* **TEXT EXTRACT**
SECURITIES AND EXCHANGE COMMISSION

Washington, D.C. 20549

 

FORM 8-K

 

CURRENT REPORT

Pursuant to Section 13 or 15(d) of the Securities Exchange Act of 1934

 

Date of Report (Date of earliest event reported): March 11, 2024

 

YUNHONG GREEN CTI LTD.

(Exact Name Of Registrant As Specified In Its Charter)

 

Illinois

(State or Other Jurisdiction of Incorporation)

 

000-23115   36-2848943

(Commission

File Number)

 

(I.R.S. Employer

Identification No.)

 

22160 N. Pepper Road, Lake Barrington, Illinois   60010
(Address of Principal Executive Offices)   (Zip Code)

 

(847) 382-1000

(Registrant’s Telephone Number, Including Area Code)

 

Yunhong CTI Ltd.

(Former Name or Former Address, if Changed Since Last Report)

 

Check the appropriate box below if the Form 8-K filing is intended to simultaneously satisfy the filing obligation of the registrant under any of the following provisions (see General Instruction A.2. below):

 

Written communications pursuant to Rule 425 under the Securities Act (17 CFR 230.425)
   
Soliciting material pursuant to Rule 14a-12 under the Exchange Act (17 CFR 240.14a-12)
   
Pre-commencement communications pursuant to Rule 14d-2(b) under the Exchange Act (17 CFR 240.14d-2(b))
   
Pre-commencement communications pursuant to Rule 13e-4(c) under the Exchange Act (17 CFR 240.13e-4(c))

* **SHORT TASK A**
According to the Form 8-K cover page, what was the registrant's former name?

* **DATA SHOWN**

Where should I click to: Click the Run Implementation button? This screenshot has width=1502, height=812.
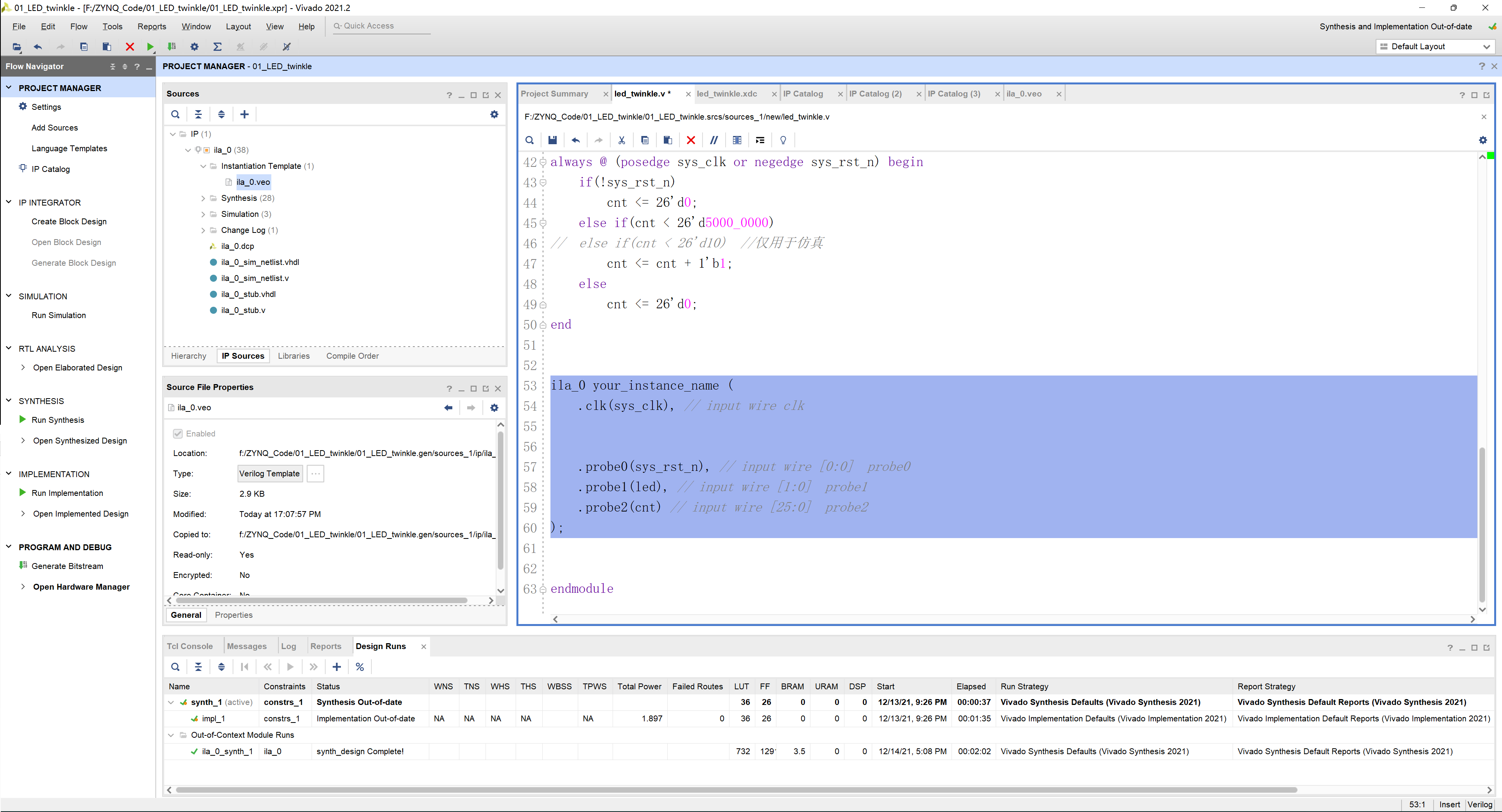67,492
...
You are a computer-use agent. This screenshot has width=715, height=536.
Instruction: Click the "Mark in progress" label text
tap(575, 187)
==
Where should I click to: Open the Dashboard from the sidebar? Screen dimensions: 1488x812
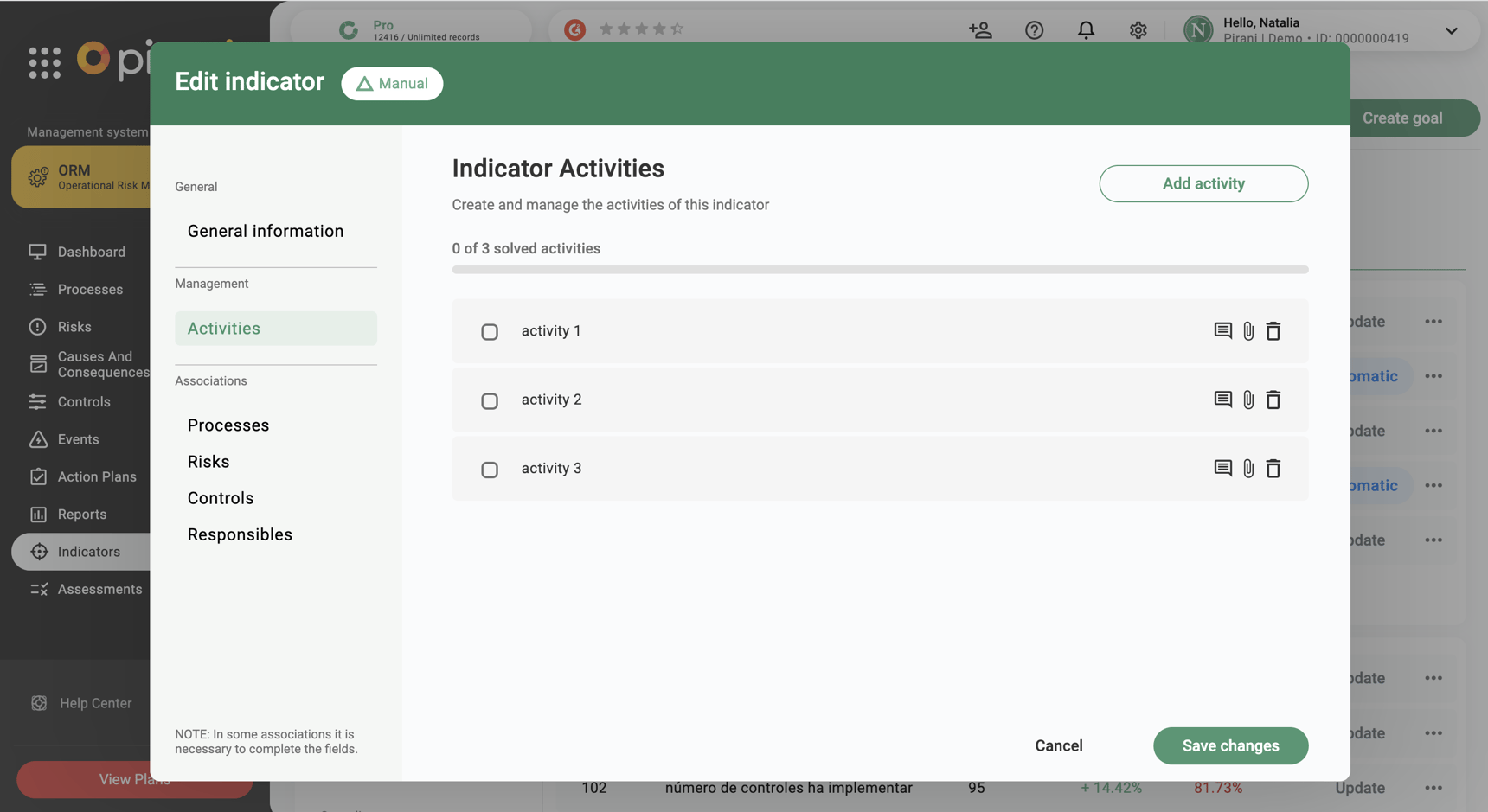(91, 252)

* **SHORT TASK B**
How many lines in the rows above contain the string "height"? Reply with the number only.

* **TASK SOLUTION A**
Yunhong CTI Ltd.

* **TASK SOLUTION B**
2